ФРАГМЕНТ ДОКУМЕНТА:
В 12 часов Хендерсен был снова у меня.
– Нас очень беспокоит положение транспортов, – сразу приступил он к своему. – В районе их стоянки шесть раз был замечен нацистский разведчик. Мы полагаем, что неприятель обязательно вышлет бомбардировщики… Ледоколы, по-видимому, нуждаются в вашем присутствии.
Конечно, был бы я сейчас там или нет, от этого ничего бы не изменилось. Капитаны опытные и прекрасно разбирались во льдах. Но, как видно, и к этому можно было придраться, если захотеть.
Чтобы успокоить англичан, я сказал, что ледовая обстановка должна разрядиться завтра. Действительно, синоптики предсказывали перемену ветра. Однако на душе у меня скребли кошки.
Мне позвонил А. С. Буданов. И в обкоме партии знали, что англичане обеспокоены задержкой выхода каравана. Сегодня по графику как раз день вывода транспортов на кромку льда и подхода к ним кораблей западного конвоя.
Вечером с Папаниным мы решили так: если обстановка не улучшится, мне вылетать к месту дрейфа каравана. Были даны указания авиагруппе. Посадка должна состояться на льду поблизости от ледоколов…
Обошлось без моего «психологического» полета. В 6 часов следующего утра от Маркова пришло долгожданное сообщение: лед разводит, и ледоколы приступили к работе. Дальше все пошло как по маслу. К месту встречи транспорты опоздали чуть-чуть. Обошлось без воздушных сюрпризов.
Во избежание неприятных разговоров на разных инстанциях все последующие проводки проходили под моим флагом, кроме одной, которой командовал М. П. Белоусов. Как заместитель начальника Главсевморпути, он исполнял свои основные обязанности в Москве.
С фронта поступали радостные вести. Красная Армия продолжала наступать. Что ни день, город, а то и несколько освобождались из-под вражеской пяты.
В приказе Верховного Главнокомандующего 23 февраля особенно запомнилась фраза: «…наши доблестные бойцы, командиры и политработники покрыли неувядаемой славой боевые знамена Красной Армии и заложили прочный фундамент для победы над немецко-фашистскими армиями».

ЗАПИСАННЫЕ ДАННЫЕ:

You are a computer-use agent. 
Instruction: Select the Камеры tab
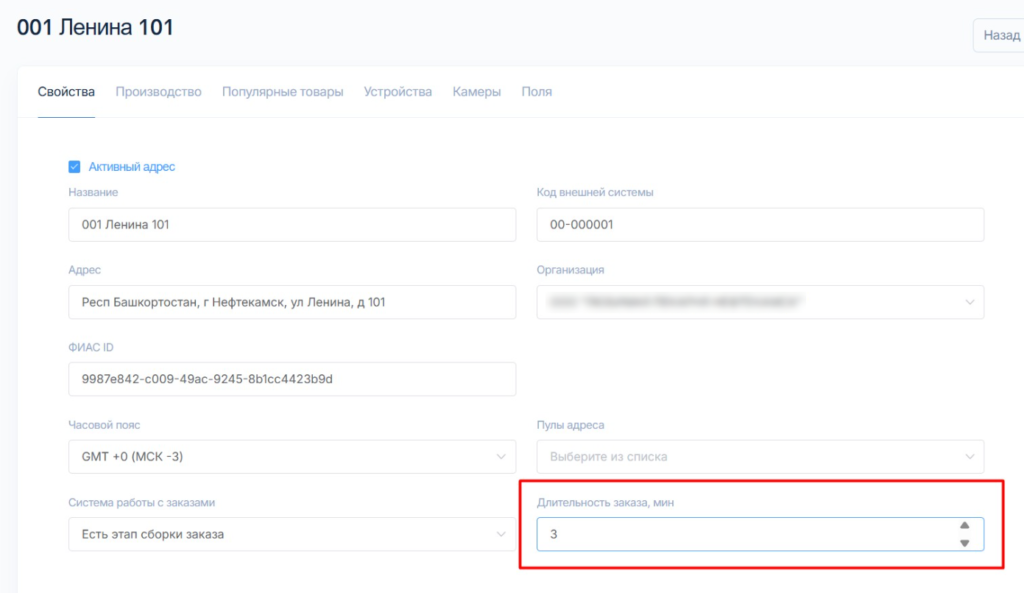[476, 92]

ЦЕЛЬ: Воспроизведите без изменений участок фрагмента о проводке каравана от «Конечно, был бы» до «кораблей западного конвоя.» включительно.

ПОЛНЫЙ ОТВЕТ:
Конечно, был бы я сейчас там или нет, от этого ничего бы не изменилось. Капитаны опытные и прекрасно разбирались во льдах. Но, как видно, и к этому можно было придраться, если захотеть.
Чтобы успокоить англичан, я сказал, что ледовая обстановка должна разрядиться завтра. Действительно, синоптики предсказывали перемену ветра. Однако на душе у меня скребли кошки.
Мне позвонил А. С. Буданов. И в обкоме партии знали, что англичане обеспокоены задержкой выхода каравана. Сегодня по графику как раз день вывода транспортов на кромку льда и подхода к ним кораблей западного конвоя.